Delinquencies in the early stage, or those 30 to 59 days past due, were at a rate of 2% during the month, declining slightly from 2.3% in July. Mortgages that were 60 to 89 days past due made up 0.7%, unchanged from the year-ago level. Meanwhile, mortgages that were seriously delinquent, or 90 days or more past due, accounted for 1.9% in July, down from 2.5% in July 2016. The latest figure remains near the 10-year low of 1.7% recorded in July 2007.
“While the US foreclosure rate remains at a 10-year low as of July, the rate across the 100 largest metro areas varies from 0.1% in Denver to 2.2% in New York,” CoreLogic Chief Economist Frank Nothaft said. “Likewise, the national serious delinquency rate remains at 1.9%, unchanged from June, and when analyzed across the 100 largest metros, rates vary from 0.6% in Denver to 4.1% in New York.”
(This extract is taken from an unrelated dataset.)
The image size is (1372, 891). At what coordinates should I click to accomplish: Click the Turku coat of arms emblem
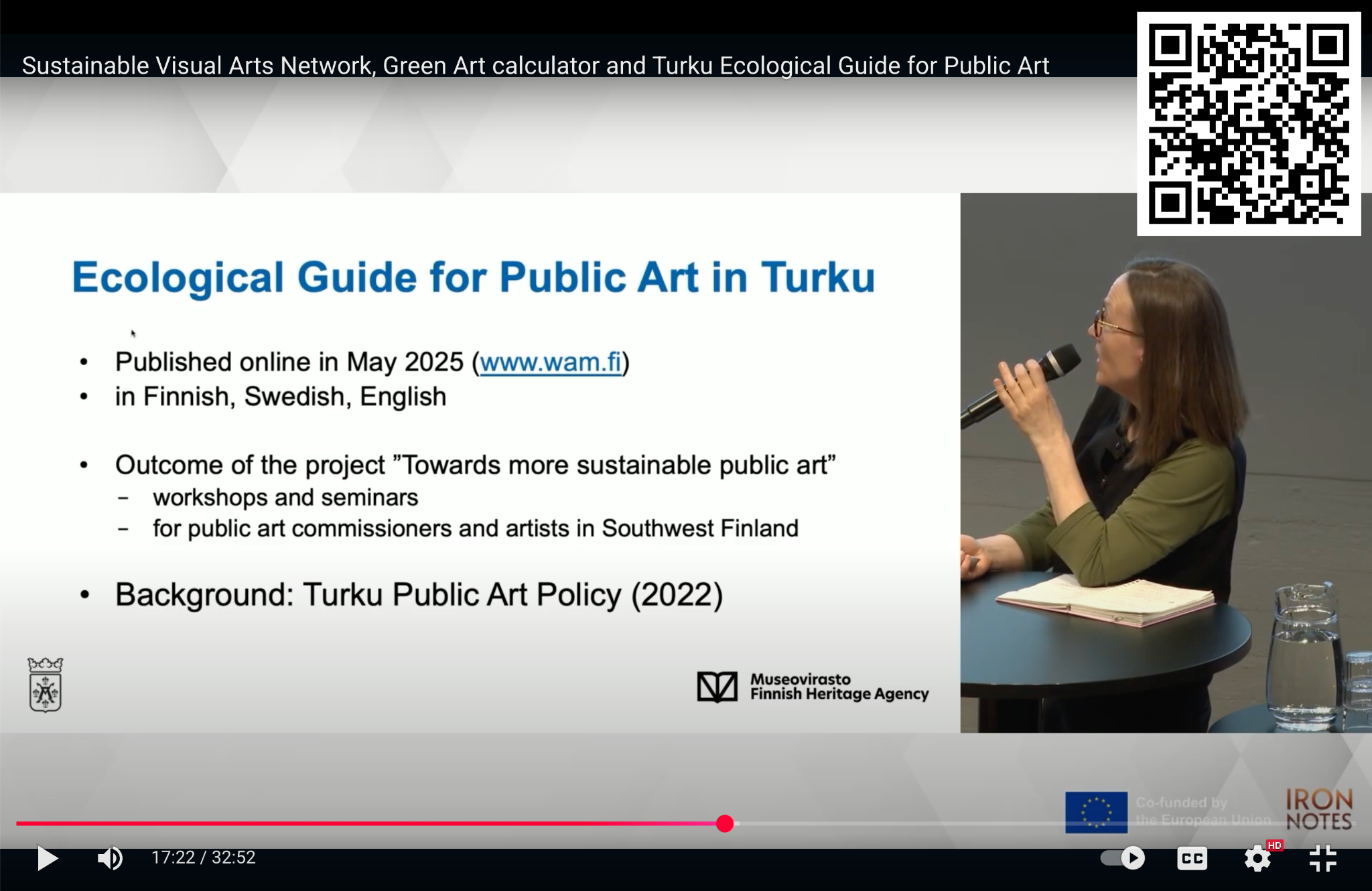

The CoreLogic report also showed that mortgages that transitioned from current to 30-days past due accounted for 0.9% of all mortgages in July, down from 1.1% in July 2016.
“Even though delinquency rates are lower in most markets compared with a year ago, there are some worrying trends,” CoreLogic CEO and President Frank Martell said. “For example, markets affected by the decline in oil production or anemic job creation have seen an increase in defaults. We see this in markets such as Anchorage, Baton Rouge and Lafayette, Louisiana, where the serious delinquency rate rose over the last year.”